** Task **
Beginning at the line that contains "Click the Find & Select magnifier icon", repeat every line of the listing exactly through the final one.

** Data listing **
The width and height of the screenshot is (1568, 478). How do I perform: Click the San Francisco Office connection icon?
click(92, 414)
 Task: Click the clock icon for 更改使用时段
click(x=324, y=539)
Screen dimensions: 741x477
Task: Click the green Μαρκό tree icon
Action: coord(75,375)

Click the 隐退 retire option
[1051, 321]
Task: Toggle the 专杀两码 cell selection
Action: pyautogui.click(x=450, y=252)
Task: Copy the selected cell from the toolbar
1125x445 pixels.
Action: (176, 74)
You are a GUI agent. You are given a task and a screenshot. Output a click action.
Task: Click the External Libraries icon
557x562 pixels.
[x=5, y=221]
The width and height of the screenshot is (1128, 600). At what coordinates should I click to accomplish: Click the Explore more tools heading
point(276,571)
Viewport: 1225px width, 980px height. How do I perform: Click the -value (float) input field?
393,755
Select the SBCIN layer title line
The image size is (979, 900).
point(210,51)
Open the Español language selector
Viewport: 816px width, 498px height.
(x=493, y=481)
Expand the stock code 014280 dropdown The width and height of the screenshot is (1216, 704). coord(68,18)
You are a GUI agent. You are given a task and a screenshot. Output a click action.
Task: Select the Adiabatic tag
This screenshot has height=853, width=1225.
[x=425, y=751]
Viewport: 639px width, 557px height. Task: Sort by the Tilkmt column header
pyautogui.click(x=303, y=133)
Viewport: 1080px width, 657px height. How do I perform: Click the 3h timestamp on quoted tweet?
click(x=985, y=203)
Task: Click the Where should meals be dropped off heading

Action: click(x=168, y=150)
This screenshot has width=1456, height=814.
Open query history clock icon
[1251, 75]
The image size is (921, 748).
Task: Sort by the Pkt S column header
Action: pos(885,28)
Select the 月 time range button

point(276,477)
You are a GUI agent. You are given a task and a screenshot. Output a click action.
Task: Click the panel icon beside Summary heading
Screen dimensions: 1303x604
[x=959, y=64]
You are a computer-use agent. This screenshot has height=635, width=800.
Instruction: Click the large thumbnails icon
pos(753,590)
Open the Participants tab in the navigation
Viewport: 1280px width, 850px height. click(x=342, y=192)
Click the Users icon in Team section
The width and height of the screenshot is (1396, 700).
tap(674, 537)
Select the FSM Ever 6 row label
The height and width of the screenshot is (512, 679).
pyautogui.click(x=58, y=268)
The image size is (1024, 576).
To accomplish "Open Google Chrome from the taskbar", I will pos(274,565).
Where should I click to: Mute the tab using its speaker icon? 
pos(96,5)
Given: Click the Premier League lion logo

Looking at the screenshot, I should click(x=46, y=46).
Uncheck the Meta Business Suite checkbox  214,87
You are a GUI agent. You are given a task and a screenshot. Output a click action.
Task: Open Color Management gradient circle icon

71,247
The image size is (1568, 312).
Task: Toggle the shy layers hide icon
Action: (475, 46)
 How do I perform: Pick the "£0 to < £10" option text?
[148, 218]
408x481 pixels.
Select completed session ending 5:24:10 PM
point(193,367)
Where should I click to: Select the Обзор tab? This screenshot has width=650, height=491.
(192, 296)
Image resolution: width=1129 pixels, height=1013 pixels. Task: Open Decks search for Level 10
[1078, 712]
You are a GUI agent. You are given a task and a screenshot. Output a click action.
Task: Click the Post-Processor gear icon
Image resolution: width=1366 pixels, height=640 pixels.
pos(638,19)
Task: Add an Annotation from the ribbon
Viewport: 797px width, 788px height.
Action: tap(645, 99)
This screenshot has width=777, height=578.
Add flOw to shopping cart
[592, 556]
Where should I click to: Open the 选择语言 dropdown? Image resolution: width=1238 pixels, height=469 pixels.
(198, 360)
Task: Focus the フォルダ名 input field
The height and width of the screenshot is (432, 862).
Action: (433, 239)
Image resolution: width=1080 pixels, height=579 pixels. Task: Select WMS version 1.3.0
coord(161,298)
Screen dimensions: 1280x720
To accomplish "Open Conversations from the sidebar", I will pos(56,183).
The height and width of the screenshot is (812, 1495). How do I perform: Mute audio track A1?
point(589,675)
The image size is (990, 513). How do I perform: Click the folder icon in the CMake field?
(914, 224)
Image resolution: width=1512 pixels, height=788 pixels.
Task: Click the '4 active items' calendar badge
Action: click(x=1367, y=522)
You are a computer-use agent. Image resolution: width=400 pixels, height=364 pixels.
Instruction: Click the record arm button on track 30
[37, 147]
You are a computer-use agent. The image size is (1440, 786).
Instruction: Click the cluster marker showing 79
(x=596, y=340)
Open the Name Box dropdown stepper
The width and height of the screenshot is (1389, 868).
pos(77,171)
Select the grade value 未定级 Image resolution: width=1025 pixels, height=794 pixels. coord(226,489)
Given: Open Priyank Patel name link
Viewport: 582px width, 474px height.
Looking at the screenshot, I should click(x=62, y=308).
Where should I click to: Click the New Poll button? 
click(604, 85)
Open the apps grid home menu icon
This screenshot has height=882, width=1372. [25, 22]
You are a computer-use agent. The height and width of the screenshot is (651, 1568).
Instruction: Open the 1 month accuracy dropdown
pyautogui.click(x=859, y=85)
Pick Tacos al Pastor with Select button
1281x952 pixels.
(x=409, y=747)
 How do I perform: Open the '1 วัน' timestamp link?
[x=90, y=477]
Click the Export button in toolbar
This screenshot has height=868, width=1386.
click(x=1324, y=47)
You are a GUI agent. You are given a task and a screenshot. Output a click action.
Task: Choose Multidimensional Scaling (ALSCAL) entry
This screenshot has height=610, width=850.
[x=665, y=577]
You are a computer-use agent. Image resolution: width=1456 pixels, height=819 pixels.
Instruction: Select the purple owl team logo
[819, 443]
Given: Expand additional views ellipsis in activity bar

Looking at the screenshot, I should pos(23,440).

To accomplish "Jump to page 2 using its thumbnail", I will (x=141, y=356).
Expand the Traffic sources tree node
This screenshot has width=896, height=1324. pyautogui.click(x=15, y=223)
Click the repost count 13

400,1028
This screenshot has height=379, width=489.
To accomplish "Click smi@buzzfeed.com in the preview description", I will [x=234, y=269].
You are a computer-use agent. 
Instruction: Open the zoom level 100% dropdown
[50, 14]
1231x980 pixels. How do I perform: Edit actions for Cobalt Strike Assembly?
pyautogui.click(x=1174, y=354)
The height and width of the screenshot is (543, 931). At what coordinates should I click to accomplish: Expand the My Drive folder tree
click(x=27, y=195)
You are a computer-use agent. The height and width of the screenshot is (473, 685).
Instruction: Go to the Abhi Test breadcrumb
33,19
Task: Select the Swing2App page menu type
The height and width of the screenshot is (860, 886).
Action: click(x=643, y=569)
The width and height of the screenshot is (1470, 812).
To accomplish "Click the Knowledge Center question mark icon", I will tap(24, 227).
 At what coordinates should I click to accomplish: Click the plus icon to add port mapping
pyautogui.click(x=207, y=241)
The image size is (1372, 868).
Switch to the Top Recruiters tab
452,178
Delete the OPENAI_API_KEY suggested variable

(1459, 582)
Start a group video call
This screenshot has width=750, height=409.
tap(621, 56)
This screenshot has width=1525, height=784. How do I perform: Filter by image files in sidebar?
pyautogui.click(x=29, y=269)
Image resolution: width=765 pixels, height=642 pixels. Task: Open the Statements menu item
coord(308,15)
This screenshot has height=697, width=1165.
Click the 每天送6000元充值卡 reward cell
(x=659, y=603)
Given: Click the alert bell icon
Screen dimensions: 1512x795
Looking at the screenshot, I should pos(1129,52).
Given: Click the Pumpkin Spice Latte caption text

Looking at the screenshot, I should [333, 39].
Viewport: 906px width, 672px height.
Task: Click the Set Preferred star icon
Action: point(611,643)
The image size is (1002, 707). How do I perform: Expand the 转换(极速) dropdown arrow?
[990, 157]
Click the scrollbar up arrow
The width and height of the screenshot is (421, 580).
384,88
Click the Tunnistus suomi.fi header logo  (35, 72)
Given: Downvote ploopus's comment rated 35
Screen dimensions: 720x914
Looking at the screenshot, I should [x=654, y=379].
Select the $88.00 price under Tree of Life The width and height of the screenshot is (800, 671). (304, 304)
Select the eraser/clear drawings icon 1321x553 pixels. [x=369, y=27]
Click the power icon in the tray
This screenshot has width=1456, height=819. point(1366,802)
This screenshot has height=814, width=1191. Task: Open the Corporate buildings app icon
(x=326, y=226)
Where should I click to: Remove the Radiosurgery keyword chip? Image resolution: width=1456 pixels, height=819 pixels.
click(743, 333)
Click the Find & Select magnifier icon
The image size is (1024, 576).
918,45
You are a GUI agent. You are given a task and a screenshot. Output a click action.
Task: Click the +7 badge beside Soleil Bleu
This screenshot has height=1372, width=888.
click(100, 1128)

** Your solution **
Click the Find & Select magnifier icon
The image size is (1024, 576).
918,45
You are a GUI agent. You are given a task and a screenshot. Output a click action.
Task: Click the +7 badge beside Soleil Bleu
This screenshot has height=1372, width=888.
click(100, 1128)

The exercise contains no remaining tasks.